America’s Health Insurance Plans supports the need for the entire population to have access to the COVID-19 vaccine and acknowledges that federal law requires most health insurers to cover vaccines recommended by the Advisory Committee on Immunization Practices without a cost-share for consumers.
However, AHIP said as the vaccine becomes more widely available and potentially delivered through doctors’ offices and pharmacies across the country, providers may charge an administration fee to cover some associated costs.
“Society must balance the public health imperative of administering the vaccine to everyone while ensuring affordability,” AHIP said. “Drug manufacturers must offer their vaccine(s) at an affordable price.”
AHIP made its comments to “A Framework for Equitable Allocation of Vaccine for the Novel Coronavirus,” released by the National Academies of Sciences, Engineering, and Medicine.
“The Framework indicates that, ‘In the national interest, Medicare and Medicaid should require free vaccine administration; providers should not charge private plans or consumers; and private insurers and employers should not charge co-pays or deductibles for vaccine administration,'” AHIP said. “It is important to note that there will likely be substantial costs associated with the significant cold chain (freezing) requirements expected for some of the vaccines as well as the supplies needed to provide the vaccine. This may require centralized distribution centers, at least initially.”
When a vaccine becomes available, there will initially be limited supply, AHIP said.
“Therefore, there must be a plan to phase the allocation of COVID vaccines over time as the supply increases until they are widely available for the entire population.”
Insurers can use their member data to help identify which people meet the criteria to be eligible for the vaccine, according to the best available evidence. Outreach efforts must adhere to patient privacy requirements, AHIP said.
Insurers can coordinate across partners such as public health officials for data sharing regarding their members’ vaccine status, encouraging data to be shared with state or regional databases (Immunization Information Systems).
“Health insurance providers play an important role ensuring that people receive the vaccines that are recommended for them, and have experience conducting outreach to their members to inform them of the vaccines that are recommended for them and how they can get them,” AHIP said. This may include reminders to ensure they receive multiple doses of a vaccine when needed.”

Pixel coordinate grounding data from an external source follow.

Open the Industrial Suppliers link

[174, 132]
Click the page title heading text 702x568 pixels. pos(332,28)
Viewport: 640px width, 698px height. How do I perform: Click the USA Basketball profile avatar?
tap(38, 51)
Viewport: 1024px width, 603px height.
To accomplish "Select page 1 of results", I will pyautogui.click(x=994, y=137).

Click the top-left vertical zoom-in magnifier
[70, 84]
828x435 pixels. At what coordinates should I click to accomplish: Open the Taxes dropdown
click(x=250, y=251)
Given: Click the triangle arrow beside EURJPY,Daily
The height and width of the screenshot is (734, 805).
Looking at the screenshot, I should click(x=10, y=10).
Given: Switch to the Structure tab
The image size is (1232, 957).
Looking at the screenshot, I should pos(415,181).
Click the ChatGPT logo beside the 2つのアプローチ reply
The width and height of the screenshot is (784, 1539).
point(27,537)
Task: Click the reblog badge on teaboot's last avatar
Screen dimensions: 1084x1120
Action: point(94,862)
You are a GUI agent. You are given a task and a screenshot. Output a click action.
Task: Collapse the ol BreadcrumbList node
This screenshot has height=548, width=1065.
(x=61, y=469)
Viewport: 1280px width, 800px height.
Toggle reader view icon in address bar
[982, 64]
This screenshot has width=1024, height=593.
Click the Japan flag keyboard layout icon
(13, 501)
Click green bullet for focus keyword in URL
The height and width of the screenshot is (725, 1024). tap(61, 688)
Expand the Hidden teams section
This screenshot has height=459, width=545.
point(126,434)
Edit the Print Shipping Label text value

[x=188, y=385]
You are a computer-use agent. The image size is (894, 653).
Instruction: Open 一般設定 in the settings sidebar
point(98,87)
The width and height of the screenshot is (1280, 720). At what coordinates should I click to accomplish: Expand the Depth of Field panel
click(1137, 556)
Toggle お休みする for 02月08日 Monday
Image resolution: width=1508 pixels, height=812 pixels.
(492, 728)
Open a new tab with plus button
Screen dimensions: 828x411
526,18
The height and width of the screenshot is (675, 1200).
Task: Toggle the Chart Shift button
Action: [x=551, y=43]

Following the release of a vaccine for COVID-19, some insurance providers could play a collaborative role in the post-market safety surveillance system by contributing real-world data on the safety and efficacy of such a vaccine to the Food and Drug Administration (FDA), the Centers for Disease Control and Prevention (CDC) and other authorities.
AHIP sent comments to Committee Co-chairs William H. Foege, MD, and Helene D. Gayle, MD.
WHY THIS MATTERS
There are many uncertainties about when a vaccine will be approved, what the evidence will say about the populations it will be safest and most effective for; the requirements for shipping, storage, and administration; how the vaccine will be distributed; and the public’s perception about the vaccine, AHIP said.
“There has been significant federal government investment to accelerate the development of vaccines,” AHIP said. “However, no matter how many of the vaccine candidates are ultimately successful, there will be a limited supply of the vaccine available initially.”
THE LARGER TREND
Phase I for the vaccine should include healthcare professionals who regularly interact with patients, including non-licensed staff such as those involved in transportation and housekeeping.
AHIP recommends the committee provide additional guidance on how to prioritize populations within each of the phases.
“There will be a limited supply of vaccine available initially,” AHIP said in the letter. “The size of the population in each of the phases outlined by the Committee is quite large and ultimately the entire population will need to have access to the vaccine.”
For example, Phase 2 includes 30% to 35% of the U.S. population, over 100 million people. It will likely take some time before the supply of the vaccine will be available to meet the needs of the populations included in Phase 2, let alone Phases 3 and 4, AHIP said.
ON THE RECORD
“We recognize the many challenges associated with allocating the vaccine, including considerations of the needs of vulnerable and diverse ethnic communities, along with the urgency to deliver the vaccine to front-line health care personnel caring for patients and essential workers to support reopening of the economy,” said Matthew Eyles, AHIP president and CEO.